» **PROBLEM TO WORK ON**
Rewrite the lines below as a numbered list, omitting any blank lines. Begin at the line containing "Click the magnifying glass search icon" and end after the line containing "click(x=22, y=112)".

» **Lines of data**
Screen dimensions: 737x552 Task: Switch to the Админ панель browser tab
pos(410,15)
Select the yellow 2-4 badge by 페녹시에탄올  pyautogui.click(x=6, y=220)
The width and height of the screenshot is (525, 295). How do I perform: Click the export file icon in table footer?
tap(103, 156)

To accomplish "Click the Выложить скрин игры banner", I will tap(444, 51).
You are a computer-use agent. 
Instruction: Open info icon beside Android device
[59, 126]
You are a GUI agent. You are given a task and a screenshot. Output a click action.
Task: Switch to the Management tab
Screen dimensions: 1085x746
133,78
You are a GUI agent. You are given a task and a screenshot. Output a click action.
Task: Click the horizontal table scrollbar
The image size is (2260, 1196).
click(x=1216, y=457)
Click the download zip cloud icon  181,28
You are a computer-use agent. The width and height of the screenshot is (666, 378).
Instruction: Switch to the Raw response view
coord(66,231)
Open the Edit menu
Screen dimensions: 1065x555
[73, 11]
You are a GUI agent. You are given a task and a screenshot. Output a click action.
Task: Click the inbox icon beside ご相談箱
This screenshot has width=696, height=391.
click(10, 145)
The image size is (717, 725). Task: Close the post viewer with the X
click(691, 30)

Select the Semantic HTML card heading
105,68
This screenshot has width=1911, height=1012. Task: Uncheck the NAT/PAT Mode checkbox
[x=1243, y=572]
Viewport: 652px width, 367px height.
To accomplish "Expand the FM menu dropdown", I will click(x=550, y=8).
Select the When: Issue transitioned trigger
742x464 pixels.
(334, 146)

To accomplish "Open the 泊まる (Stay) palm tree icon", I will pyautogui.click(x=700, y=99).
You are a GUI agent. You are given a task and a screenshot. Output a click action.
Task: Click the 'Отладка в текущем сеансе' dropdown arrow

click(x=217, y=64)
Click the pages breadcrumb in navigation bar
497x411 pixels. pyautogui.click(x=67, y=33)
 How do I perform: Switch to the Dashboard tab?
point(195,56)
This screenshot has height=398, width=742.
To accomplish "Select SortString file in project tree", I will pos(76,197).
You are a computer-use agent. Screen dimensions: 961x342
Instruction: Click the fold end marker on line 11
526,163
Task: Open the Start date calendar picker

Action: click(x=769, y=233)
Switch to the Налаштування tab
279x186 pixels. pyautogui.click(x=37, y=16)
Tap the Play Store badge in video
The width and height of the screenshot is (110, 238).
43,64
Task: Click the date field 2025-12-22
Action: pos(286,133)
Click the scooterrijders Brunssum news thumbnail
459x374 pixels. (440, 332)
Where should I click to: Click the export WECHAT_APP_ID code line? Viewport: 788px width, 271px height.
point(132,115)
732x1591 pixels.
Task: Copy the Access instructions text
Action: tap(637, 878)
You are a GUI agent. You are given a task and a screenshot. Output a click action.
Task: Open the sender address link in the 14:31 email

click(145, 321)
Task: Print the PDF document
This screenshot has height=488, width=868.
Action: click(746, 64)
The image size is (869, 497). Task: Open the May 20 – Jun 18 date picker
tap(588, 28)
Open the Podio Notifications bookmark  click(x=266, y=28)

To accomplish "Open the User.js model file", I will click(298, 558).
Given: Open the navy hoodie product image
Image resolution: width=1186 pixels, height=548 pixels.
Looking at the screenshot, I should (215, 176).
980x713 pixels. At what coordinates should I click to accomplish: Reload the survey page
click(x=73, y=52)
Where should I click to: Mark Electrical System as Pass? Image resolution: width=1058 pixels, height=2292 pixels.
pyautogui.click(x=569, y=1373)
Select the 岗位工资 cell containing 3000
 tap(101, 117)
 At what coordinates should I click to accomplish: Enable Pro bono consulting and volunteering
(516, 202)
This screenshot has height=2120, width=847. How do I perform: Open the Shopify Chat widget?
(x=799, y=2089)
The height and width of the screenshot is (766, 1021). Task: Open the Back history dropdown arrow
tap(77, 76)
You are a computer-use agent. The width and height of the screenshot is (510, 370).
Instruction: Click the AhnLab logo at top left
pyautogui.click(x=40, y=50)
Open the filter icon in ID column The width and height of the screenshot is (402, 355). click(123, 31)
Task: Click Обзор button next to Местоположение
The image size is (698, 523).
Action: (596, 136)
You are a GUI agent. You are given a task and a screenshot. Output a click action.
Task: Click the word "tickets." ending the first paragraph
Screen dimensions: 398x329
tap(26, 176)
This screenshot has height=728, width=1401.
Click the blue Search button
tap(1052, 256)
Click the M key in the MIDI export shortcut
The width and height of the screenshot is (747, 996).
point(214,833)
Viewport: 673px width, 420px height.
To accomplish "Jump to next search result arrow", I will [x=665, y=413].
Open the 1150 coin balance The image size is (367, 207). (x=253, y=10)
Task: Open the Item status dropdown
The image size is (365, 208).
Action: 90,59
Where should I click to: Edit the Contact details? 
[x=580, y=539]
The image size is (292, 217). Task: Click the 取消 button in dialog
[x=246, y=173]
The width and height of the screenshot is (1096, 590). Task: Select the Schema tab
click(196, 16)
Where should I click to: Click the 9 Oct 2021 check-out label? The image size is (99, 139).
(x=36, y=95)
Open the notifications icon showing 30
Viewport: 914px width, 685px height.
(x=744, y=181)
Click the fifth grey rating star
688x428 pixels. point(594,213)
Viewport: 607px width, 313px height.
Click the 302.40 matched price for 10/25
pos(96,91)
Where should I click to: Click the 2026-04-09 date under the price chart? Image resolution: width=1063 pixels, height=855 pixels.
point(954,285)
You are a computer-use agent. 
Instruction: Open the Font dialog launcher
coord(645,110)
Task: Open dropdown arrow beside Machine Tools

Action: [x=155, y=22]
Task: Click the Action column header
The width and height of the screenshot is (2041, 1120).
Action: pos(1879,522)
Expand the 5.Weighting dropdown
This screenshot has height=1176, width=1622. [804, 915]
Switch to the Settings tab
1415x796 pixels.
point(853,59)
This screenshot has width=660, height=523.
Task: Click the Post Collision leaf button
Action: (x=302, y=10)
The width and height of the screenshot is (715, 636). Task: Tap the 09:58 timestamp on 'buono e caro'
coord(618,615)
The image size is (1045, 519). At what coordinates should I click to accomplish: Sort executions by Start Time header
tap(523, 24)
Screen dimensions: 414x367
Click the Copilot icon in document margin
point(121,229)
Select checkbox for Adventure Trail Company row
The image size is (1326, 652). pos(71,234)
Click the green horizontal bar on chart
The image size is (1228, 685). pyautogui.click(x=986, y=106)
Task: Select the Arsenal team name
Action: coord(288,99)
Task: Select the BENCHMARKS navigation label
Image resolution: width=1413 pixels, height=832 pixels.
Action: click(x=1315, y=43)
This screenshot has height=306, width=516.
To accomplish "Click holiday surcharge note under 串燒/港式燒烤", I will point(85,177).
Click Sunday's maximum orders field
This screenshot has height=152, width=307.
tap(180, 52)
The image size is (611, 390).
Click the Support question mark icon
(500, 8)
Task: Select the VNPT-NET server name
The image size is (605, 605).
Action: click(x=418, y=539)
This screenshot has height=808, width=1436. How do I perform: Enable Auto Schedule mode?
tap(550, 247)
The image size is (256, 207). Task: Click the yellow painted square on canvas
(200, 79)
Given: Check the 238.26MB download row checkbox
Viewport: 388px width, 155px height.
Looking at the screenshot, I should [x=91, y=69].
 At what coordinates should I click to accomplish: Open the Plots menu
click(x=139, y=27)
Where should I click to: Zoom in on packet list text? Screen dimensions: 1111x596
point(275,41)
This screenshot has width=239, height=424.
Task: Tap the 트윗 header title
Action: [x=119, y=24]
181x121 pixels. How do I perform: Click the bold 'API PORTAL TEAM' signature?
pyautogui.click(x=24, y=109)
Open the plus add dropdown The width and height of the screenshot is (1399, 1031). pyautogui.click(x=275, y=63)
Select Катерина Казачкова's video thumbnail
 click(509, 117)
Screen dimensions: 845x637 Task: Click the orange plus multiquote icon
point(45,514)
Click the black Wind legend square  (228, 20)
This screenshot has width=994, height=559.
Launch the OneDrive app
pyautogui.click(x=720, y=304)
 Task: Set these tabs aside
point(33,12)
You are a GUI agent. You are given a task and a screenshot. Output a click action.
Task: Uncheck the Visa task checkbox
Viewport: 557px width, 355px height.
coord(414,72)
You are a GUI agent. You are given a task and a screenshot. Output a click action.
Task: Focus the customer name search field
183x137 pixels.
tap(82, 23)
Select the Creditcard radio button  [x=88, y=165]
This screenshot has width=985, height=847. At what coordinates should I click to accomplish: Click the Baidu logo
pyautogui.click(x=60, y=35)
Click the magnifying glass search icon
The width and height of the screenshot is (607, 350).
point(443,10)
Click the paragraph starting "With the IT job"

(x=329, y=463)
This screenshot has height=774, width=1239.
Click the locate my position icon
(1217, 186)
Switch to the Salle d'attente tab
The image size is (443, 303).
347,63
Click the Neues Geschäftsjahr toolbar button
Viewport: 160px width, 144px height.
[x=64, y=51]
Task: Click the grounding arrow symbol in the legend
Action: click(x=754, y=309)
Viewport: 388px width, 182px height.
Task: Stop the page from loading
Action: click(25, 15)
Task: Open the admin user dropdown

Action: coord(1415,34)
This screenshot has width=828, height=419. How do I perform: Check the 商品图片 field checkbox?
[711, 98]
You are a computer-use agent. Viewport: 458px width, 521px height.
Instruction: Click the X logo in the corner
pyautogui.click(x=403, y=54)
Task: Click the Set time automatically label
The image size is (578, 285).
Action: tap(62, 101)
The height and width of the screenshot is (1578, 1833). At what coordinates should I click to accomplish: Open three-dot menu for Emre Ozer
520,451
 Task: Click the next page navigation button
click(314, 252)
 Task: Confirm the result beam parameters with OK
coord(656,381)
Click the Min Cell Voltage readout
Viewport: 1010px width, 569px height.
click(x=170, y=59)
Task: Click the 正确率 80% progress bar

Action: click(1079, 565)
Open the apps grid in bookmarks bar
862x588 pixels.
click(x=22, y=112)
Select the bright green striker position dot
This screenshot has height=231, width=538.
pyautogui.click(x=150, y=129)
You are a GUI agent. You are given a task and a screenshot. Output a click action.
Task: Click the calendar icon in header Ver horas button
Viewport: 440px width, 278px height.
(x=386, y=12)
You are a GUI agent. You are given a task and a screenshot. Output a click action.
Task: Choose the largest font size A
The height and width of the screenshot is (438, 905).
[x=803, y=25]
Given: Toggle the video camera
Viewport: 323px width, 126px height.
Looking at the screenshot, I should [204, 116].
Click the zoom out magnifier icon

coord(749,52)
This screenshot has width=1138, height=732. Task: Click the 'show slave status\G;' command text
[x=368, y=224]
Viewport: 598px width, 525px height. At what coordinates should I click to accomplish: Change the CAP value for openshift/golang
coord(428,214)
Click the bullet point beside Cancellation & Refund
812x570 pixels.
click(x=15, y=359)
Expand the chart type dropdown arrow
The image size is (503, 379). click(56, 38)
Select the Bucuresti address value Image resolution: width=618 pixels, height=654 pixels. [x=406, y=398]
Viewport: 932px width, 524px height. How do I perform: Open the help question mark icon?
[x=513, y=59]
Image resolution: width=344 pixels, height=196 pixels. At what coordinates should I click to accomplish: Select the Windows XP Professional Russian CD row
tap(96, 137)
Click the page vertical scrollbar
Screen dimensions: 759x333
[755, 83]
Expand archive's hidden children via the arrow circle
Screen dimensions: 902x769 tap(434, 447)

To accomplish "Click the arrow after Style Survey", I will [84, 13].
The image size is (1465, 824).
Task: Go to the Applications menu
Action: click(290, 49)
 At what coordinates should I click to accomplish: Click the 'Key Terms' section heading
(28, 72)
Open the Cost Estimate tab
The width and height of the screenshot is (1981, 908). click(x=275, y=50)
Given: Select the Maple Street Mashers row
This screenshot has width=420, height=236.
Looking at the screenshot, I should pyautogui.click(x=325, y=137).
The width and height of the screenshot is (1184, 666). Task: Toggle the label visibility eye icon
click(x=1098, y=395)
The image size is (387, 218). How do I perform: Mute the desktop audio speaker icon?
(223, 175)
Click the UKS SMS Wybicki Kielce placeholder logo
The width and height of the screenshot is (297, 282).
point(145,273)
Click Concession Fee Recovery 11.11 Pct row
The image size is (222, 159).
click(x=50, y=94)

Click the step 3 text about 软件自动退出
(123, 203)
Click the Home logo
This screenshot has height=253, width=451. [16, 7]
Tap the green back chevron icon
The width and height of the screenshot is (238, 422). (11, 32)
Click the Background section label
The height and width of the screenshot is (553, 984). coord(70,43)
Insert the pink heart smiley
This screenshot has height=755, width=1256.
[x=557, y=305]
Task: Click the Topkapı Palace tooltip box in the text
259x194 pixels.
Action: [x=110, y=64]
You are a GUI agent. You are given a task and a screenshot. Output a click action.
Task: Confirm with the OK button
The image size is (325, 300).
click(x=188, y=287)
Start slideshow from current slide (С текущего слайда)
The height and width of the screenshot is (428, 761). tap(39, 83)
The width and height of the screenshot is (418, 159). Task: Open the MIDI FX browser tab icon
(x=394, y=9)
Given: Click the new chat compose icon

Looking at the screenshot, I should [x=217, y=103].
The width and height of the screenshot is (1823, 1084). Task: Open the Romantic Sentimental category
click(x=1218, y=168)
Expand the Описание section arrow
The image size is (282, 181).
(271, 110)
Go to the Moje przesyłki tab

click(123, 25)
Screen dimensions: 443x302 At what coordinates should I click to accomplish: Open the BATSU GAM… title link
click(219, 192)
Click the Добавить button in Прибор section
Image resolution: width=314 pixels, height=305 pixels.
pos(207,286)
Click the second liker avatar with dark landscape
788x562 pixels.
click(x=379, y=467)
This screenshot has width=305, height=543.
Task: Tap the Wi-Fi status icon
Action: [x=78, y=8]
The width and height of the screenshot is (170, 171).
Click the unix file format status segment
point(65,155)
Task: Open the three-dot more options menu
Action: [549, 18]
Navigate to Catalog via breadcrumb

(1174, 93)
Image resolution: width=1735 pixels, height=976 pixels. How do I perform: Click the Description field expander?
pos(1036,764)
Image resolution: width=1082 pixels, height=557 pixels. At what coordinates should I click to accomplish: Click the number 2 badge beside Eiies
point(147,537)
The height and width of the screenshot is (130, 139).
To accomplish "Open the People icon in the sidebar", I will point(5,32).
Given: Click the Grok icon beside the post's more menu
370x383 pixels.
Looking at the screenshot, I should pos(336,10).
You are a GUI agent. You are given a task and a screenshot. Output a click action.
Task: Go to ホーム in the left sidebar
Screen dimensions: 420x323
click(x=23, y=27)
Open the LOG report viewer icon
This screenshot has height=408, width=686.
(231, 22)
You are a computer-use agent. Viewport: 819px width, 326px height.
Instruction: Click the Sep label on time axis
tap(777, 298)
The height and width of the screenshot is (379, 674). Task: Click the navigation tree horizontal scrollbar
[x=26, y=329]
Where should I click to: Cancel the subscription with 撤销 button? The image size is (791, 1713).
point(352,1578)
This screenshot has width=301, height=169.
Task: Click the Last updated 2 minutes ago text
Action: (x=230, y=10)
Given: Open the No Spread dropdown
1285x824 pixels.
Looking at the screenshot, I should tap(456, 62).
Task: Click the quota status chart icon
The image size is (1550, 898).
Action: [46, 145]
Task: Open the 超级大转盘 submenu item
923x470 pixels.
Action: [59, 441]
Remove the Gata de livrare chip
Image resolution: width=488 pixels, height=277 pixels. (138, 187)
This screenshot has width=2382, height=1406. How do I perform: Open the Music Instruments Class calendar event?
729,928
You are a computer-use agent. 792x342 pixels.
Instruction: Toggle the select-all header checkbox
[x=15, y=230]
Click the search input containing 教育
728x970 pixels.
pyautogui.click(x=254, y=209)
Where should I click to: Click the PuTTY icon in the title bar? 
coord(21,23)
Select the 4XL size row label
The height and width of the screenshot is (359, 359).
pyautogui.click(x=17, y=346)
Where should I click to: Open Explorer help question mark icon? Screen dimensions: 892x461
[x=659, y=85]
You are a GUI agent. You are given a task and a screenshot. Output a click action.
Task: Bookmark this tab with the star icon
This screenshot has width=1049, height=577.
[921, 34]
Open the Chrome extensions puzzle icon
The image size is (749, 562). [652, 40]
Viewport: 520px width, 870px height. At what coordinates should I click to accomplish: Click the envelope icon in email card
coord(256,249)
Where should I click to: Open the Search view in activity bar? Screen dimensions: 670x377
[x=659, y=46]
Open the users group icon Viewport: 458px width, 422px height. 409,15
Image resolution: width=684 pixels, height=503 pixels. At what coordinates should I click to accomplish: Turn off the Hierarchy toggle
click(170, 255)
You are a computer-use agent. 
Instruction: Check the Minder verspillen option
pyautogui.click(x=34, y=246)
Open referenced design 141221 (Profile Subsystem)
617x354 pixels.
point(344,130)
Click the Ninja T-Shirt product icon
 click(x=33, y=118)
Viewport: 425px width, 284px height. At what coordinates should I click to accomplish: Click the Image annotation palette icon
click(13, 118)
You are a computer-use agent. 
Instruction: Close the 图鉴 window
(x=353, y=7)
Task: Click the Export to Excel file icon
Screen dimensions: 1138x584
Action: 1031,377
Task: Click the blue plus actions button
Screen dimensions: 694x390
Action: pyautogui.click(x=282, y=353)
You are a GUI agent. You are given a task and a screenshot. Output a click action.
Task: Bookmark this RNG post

» **ANSWER TO THE PROBLEM**
1. Click the magnifying glass search icon
2. The width and height of the screenshot is (607, 350).
3. point(443,10)
4. Click the paragraph starting "With the IT job"
5. (x=329, y=463)
6. This screenshot has height=774, width=1239.
7. Click the locate my position icon
8. (1217, 186)
9. Switch to the Salle d'attente tab
10. The image size is (443, 303).
11. 347,63
12. Click the Neues Geschäftsjahr toolbar button
13. Viewport: 160px width, 144px height.
14. [x=64, y=51]
15. Task: Click the grounding arrow symbol in the legend
16. Action: click(x=754, y=309)
17. Viewport: 388px width, 182px height.
18. Task: Stop the page from loading
19. Action: click(25, 15)
20. Task: Open the admin user dropdown
21. Action: coord(1415,34)
22. This screenshot has width=828, height=419. How do I perform: Check the 商品图片 field checkbox?
23. [711, 98]
24. You are a computer-use agent. Viewport: 458px width, 521px height.
25. Instruction: Click the X logo in the corner
26. pyautogui.click(x=403, y=54)
27. Task: Click the Set time automatically label
28. The image size is (578, 285).
29. Action: tap(62, 101)
30. The height and width of the screenshot is (1578, 1833). At what coordinates should I click to accomplish: Open three-dot menu for Emre Ozer
31. 520,451
32.  Task: Click the next page navigation button
33. click(314, 252)
34.  Task: Confirm the result beam parameters with OK
35. coord(656,381)
36. Click the Min Cell Voltage readout
37. Viewport: 1010px width, 569px height.
38. click(x=170, y=59)
39. Task: Click the 正确率 80% progress bar
40. Action: click(1079, 565)
41. Open the apps grid in bookmarks bar
42. 862x588 pixels.
43. click(x=22, y=112)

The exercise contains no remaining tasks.